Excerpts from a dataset
BEGIN
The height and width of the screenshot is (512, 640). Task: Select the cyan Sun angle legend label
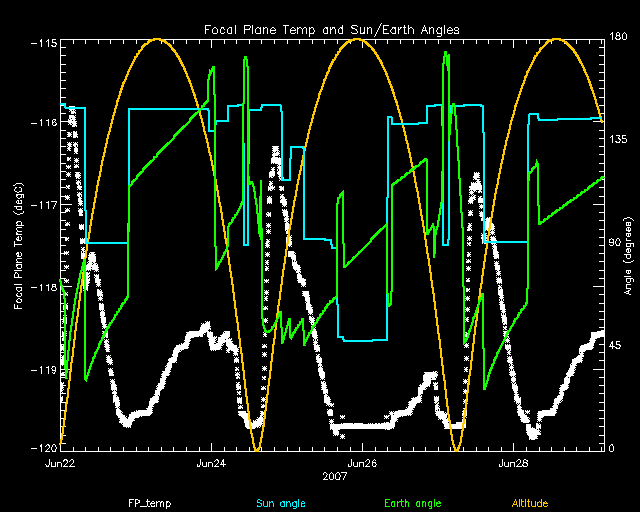[x=281, y=504]
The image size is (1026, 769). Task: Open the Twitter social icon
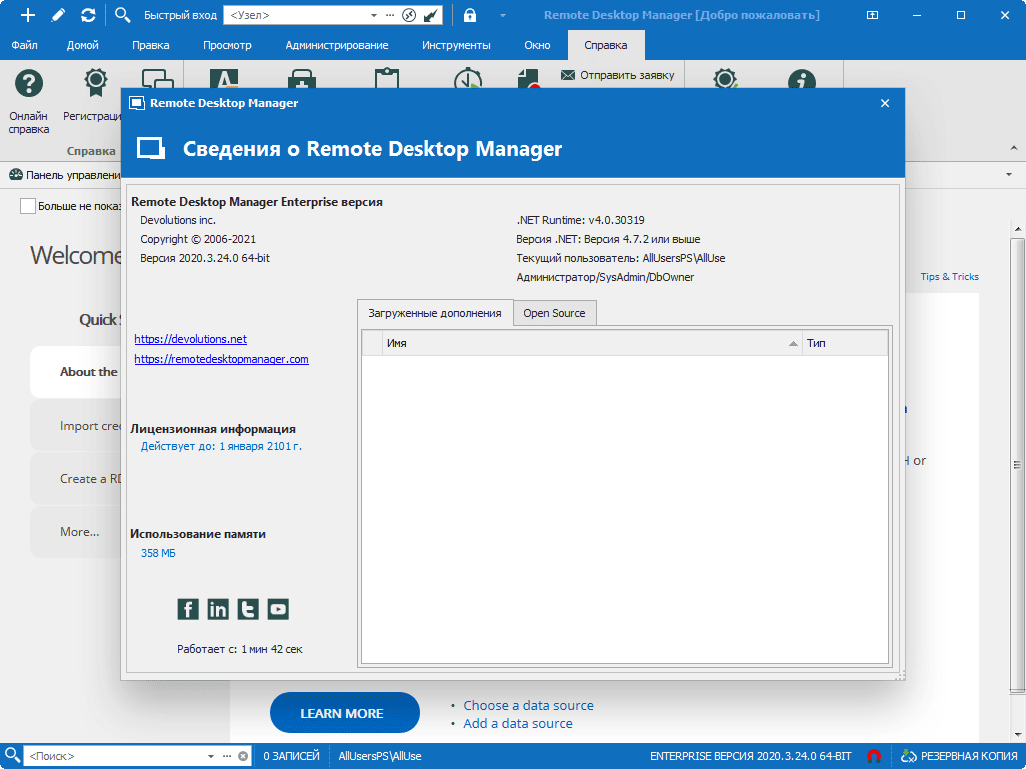click(248, 609)
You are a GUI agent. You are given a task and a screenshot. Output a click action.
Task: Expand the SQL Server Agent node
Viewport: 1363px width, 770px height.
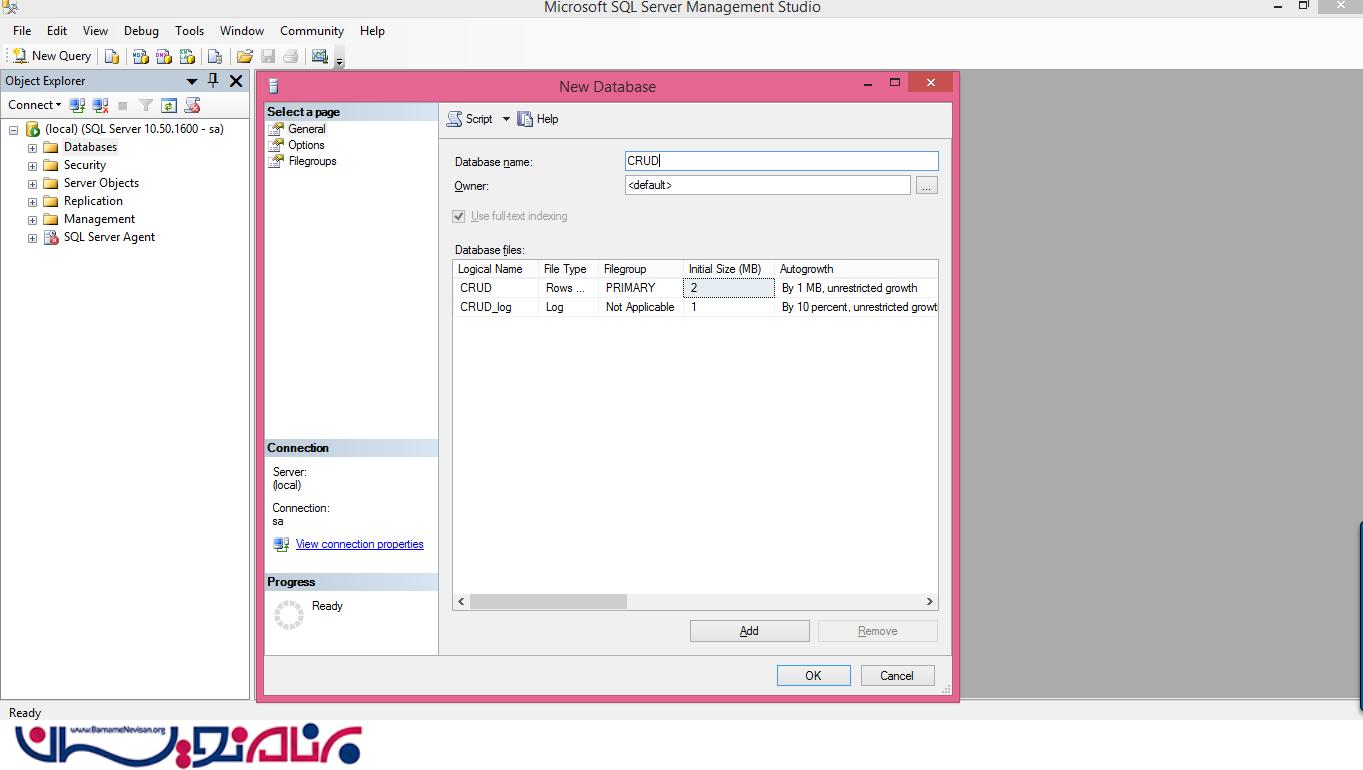click(x=32, y=238)
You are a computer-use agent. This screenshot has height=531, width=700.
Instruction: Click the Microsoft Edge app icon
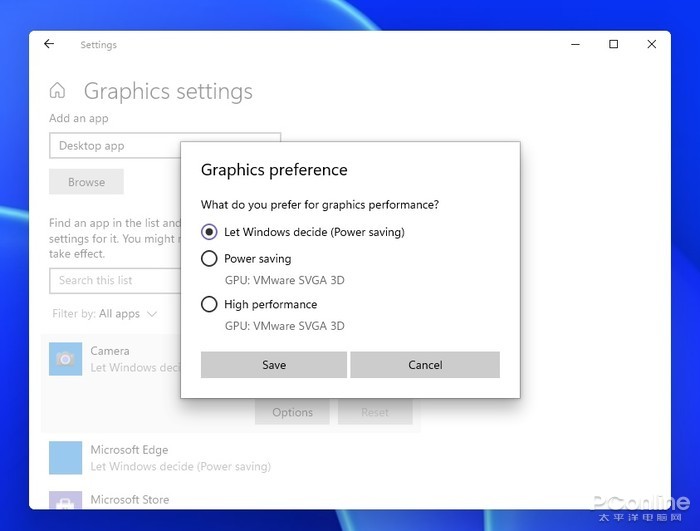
END
## PROMPT
Images are to be excluded, and each record above written out word for word.

## ANSWER SPACE
The height and width of the screenshot is (512, 640). Task: Select the cyan Sun angle legend label
[x=281, y=504]
The image size is (1026, 769). Task: Open the Twitter social icon
click(248, 609)
You are a GUI agent. You are given a task and a screenshot. Output a click action.
Task: Expand the SQL Server Agent node
Viewport: 1363px width, 770px height.
click(x=32, y=238)
You are a computer-use agent. This screenshot has height=531, width=700.
Instruction: Click the Microsoft Edge app icon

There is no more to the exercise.